LLM costs are unusual among infrastructure costs: they scale directly with success. More users, more features, more agents — more tokens. Teams that treat cost as an afterthought routinely watch inference spend grow into one of their largest line items. The good news: AI spend responds to engineering, and the same handful of strategies work almost everywhere.
Here are nine, roughly in order of impact.
1. Route by task difficulty
The single biggest lever. Frontier models are priced for hard problems, yet most production traffic is easy: classification, extraction, summarization of short texts, reformatting. Send each request to the cheapest model that meets its quality bar.
| Task type | Model tier | Relative cost |
|---|---|---|
| Complex reasoning, generation, agents | Frontier | High |
| Summarization, drafting, RAG answers | Mid-tier | Fraction of frontier |
| Classification, extraction, routing | Small | Cents on the dollar |
Multi-model routing through a gateway like Net3 Gateway makes this a configuration change instead of an engineering project.
2. Cache semantically
Users ask the same questions in different words. Semantic caching detects that "How do I reset my password?" and "password reset steps?" are the same query and serves the cached answer — zero tokens, near-zero latency. Support and knowledge-search workloads see a meaningful share of traffic served from cache.
3. Put prompts on a diet
Input tokens are money. Common bloat: entire documents pasted where excerpts suffice, verbose system prompts repeated on every call, unbounded chat history dragged along forever. Trim system prompts, window or summarize conversation history, and retrieve only the passages a query needs.
4. Cap output length
Output tokens usually cost more than input tokens. Set explicit maximum lengths per use case and instruct models to be concise where verbosity adds nothing. Structured-output tasks (JSON, labels) should have tight caps — there's no reason a classification response runs to paragraphs.
5. Set budgets and rate limits
Every key, team, and customer should have a quota. Runaway loops, abusive users, and test scripts pointed at production have generated legendary invoices. Hard budgets convert "unbounded downside" into "capped and alerted." This is table stakes in Net3 Gateway's cost controls.
6. Attribute everything
You cannot optimize what you cannot see. Tag every request with team, feature, and customer, and meter tokens per tag. The first attributed cost report almost always surprises: one feature or one customer dominating spend nobody knew about. Net3 Monitor turns this attribution into dashboards and alerts.
7. Batch and debounce
Many workloads don't need one call per event. Batch classification jobs, debounce rapid-fire user input, and consolidate multiple small calls into one structured request where quality allows. Fewer round-trips also means fewer input-token repetitions of the same system prompt.
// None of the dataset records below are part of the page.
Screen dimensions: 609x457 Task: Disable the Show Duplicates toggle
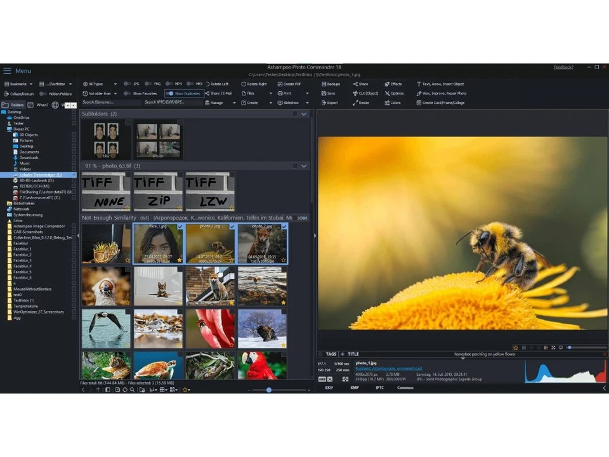[169, 93]
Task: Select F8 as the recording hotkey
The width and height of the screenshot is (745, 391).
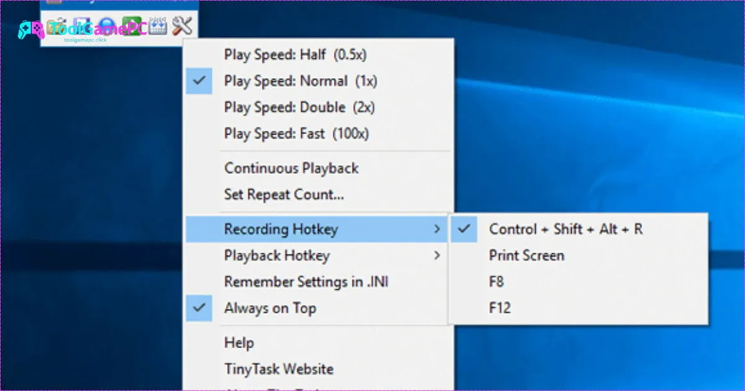Action: click(499, 281)
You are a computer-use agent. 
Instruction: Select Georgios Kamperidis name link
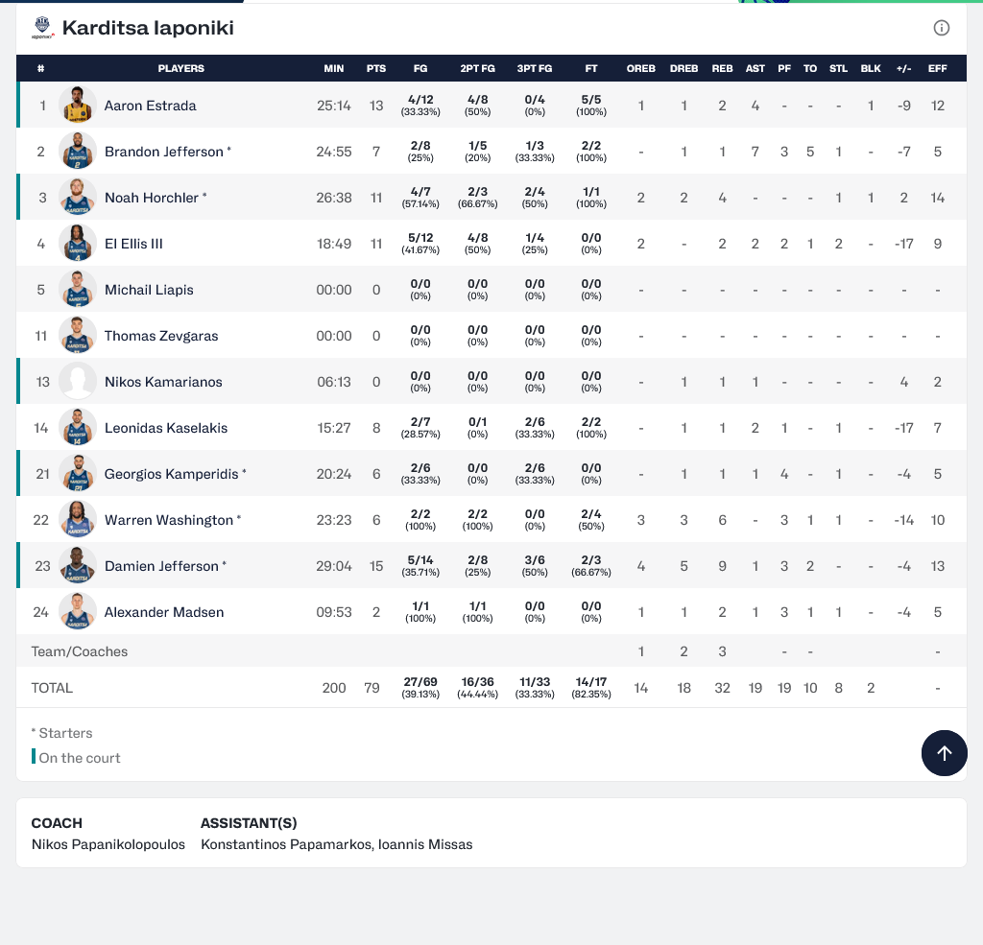point(171,474)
8. Use provider price asymmetries
Providers price aggressively in different places — batch APIs, cached-input discounts, off-peak capacity, smaller model families. A gateway that can route across providers lets you arbitrage those differences without code changes, and shift when pricing shifts.
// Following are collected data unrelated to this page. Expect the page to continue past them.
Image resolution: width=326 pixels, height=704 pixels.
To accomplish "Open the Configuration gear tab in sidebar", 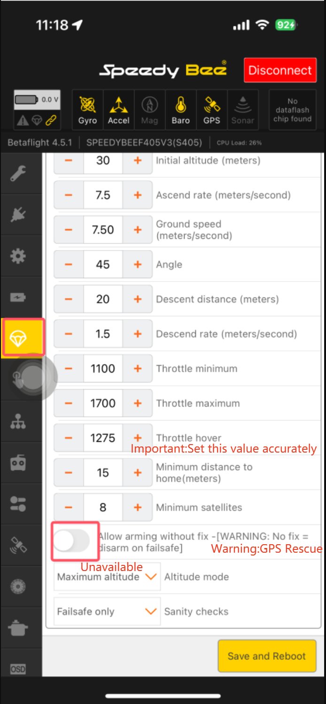I will tap(18, 256).
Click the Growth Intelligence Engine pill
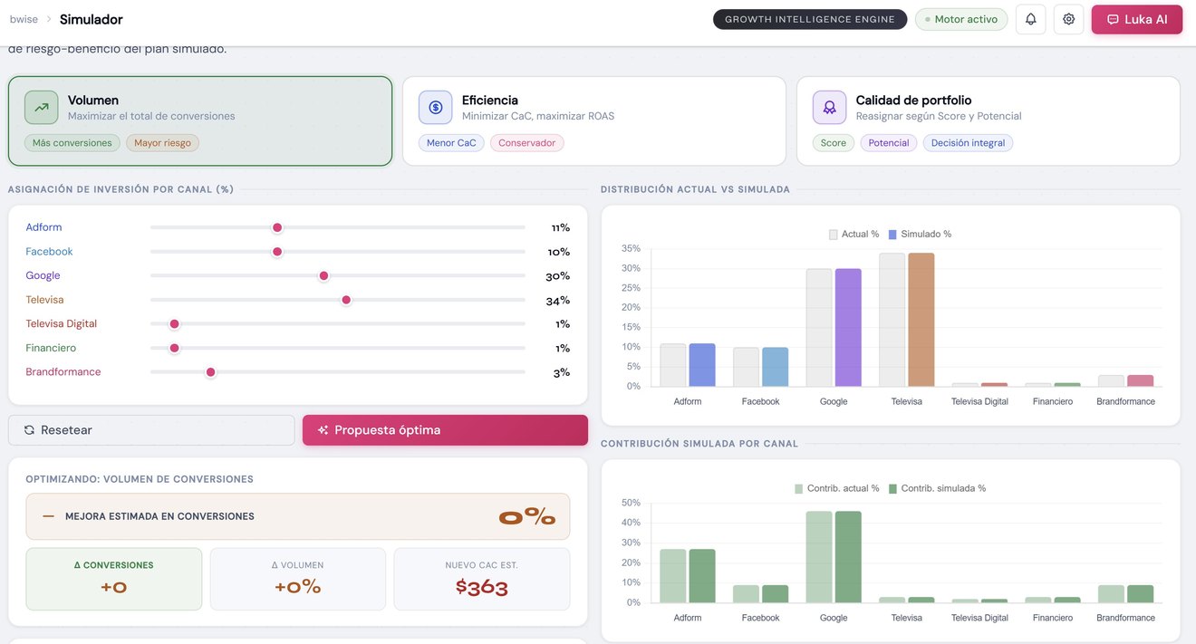This screenshot has width=1196, height=644. click(810, 19)
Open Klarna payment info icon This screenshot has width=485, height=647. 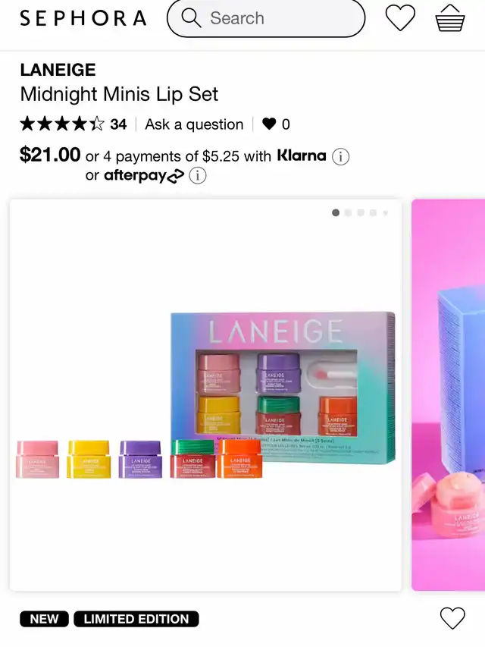341,157
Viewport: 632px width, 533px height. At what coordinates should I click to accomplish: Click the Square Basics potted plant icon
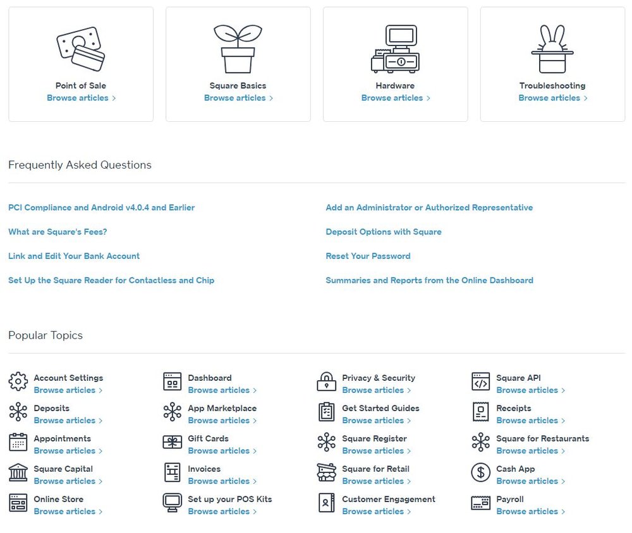point(238,49)
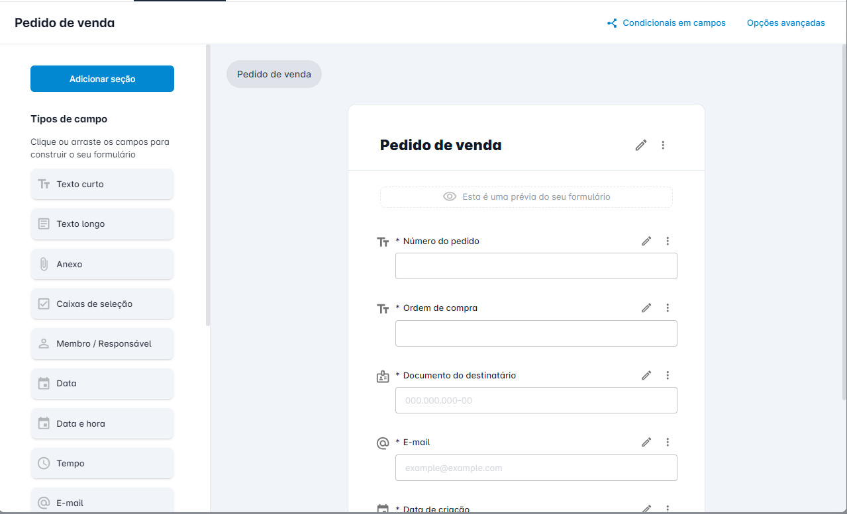847x514 pixels.
Task: Open three-dot menu for E-mail field
Action: coord(668,442)
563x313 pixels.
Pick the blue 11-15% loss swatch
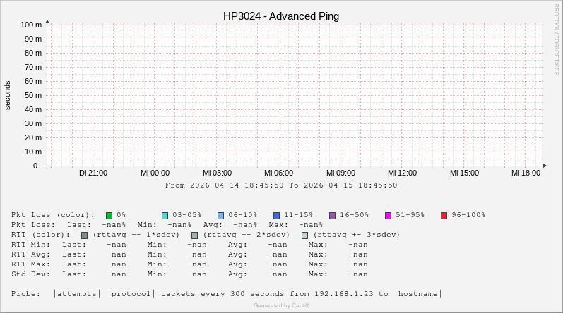tap(276, 215)
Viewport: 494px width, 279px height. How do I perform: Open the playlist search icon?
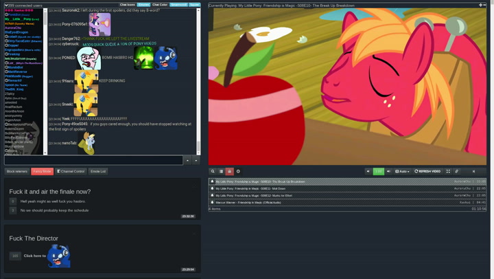pyautogui.click(x=213, y=171)
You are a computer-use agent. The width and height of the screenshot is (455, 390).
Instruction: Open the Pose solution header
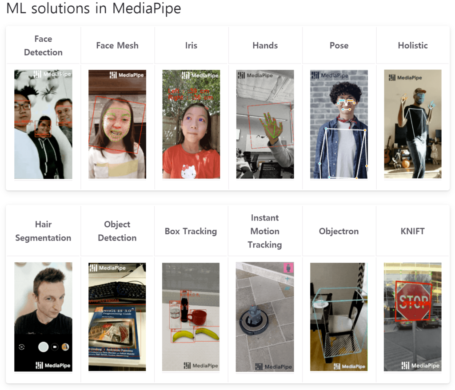pyautogui.click(x=339, y=46)
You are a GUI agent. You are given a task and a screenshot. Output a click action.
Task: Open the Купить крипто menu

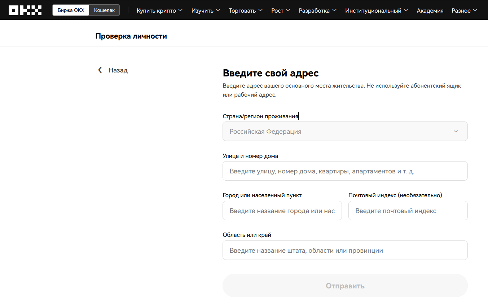click(x=159, y=10)
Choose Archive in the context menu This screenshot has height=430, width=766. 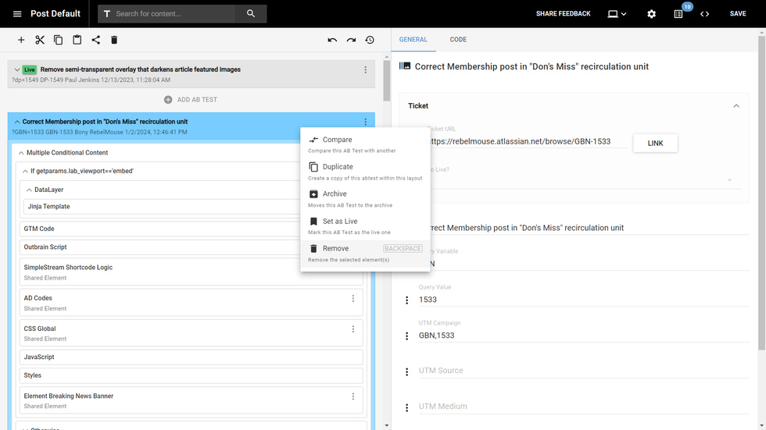point(335,194)
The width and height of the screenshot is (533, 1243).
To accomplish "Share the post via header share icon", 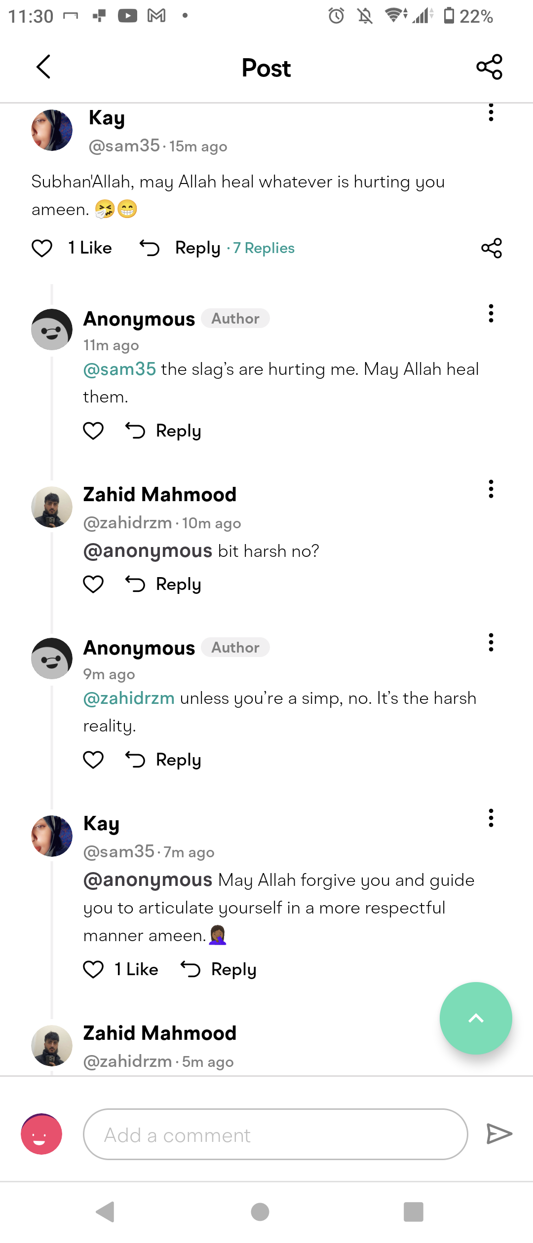I will pyautogui.click(x=489, y=67).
9. Evaluate before and after
Cost optimization without quality measurement is just degradation with extra steps. Maintain small eval sets per task, run them before and after routing or prompt changes, and let data — not vibes — decide whether the cheaper path holds quality.
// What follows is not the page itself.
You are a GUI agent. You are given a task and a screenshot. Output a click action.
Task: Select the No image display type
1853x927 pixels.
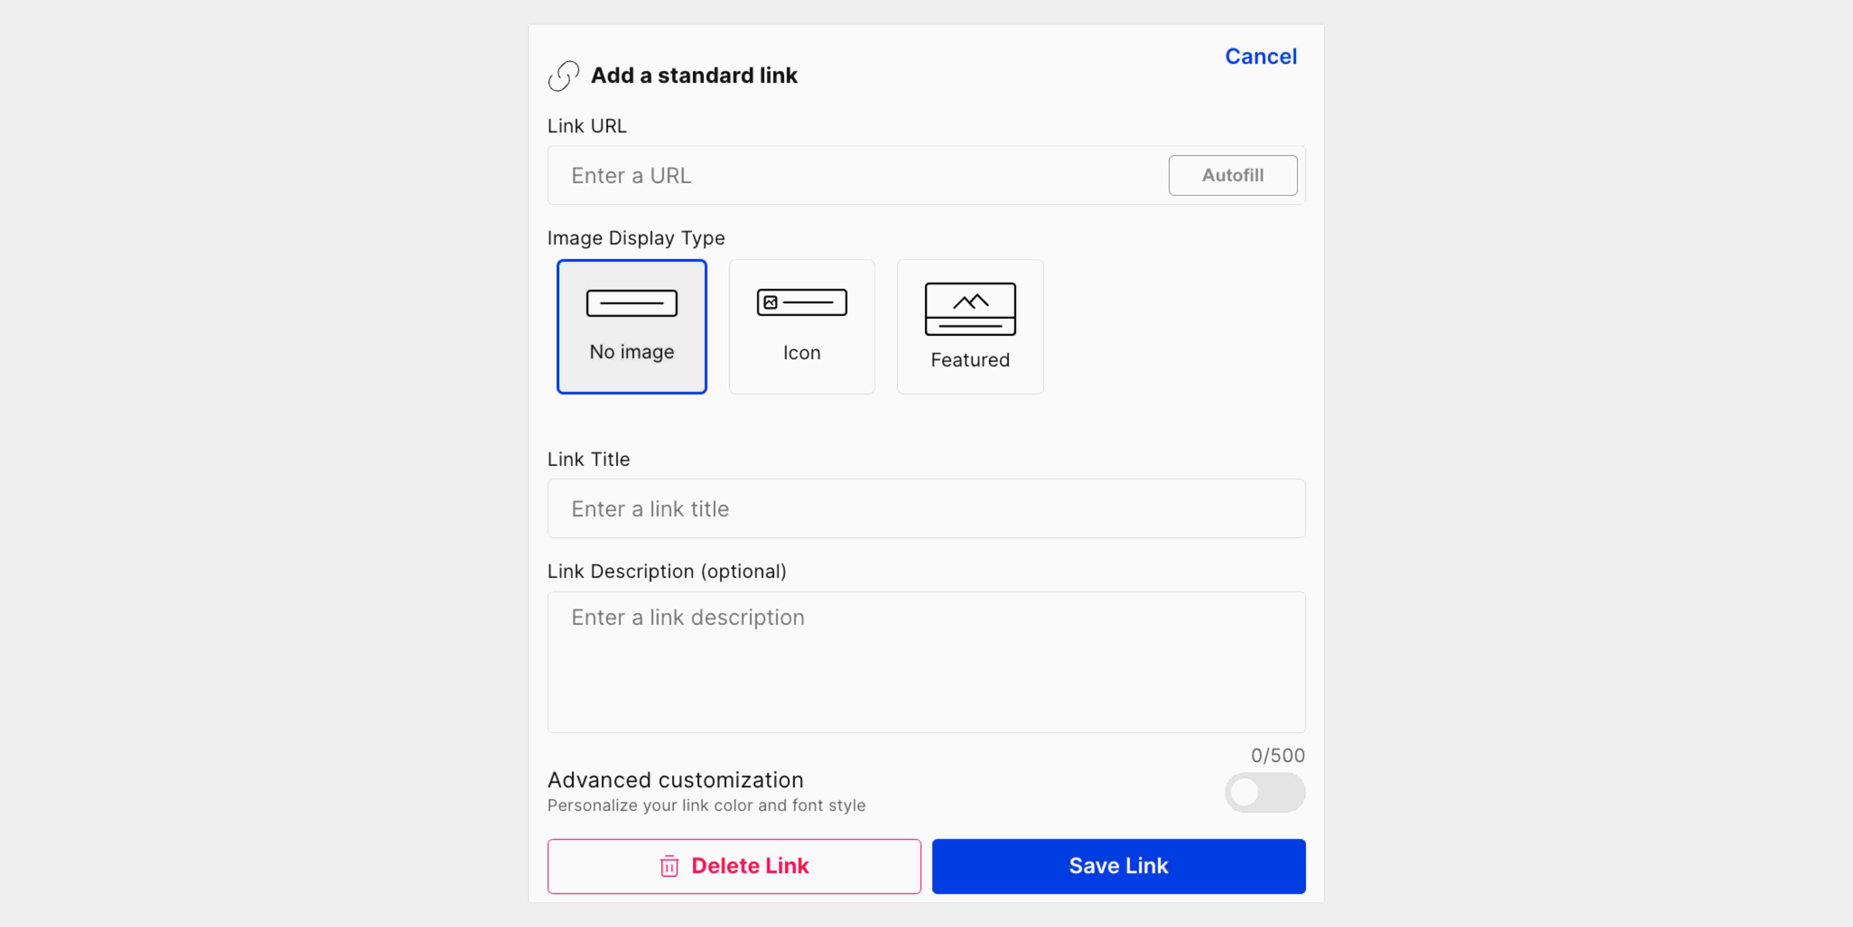point(632,327)
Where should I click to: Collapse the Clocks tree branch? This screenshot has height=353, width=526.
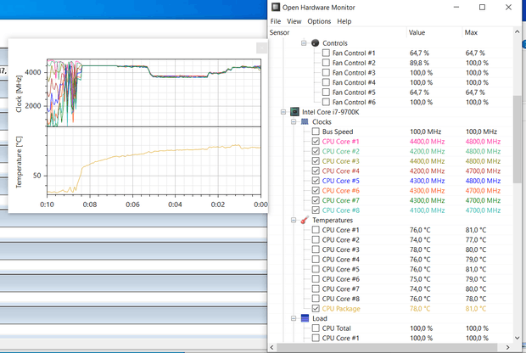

The pattern behind all nine
Every strategy above depends on one architectural fact: all AI traffic flows through a single layer you control. That's where routing happens, caching lives, budgets are enforced, and attribution is captured. Scattered direct-to-provider calls can't be optimized; unified traffic can. It's the same control plane that makes security and observability tractable — cost is simply the third thing the choke point buys you.
The bottom line
AI spend is not weather — it's a system you can engineer. Route by difficulty, cache aggressively, trim tokens, cap and attribute everything, and verify quality with evals. Teams that do this treat cost as a product metric and routinely support multiples of their original traffic on the same budget.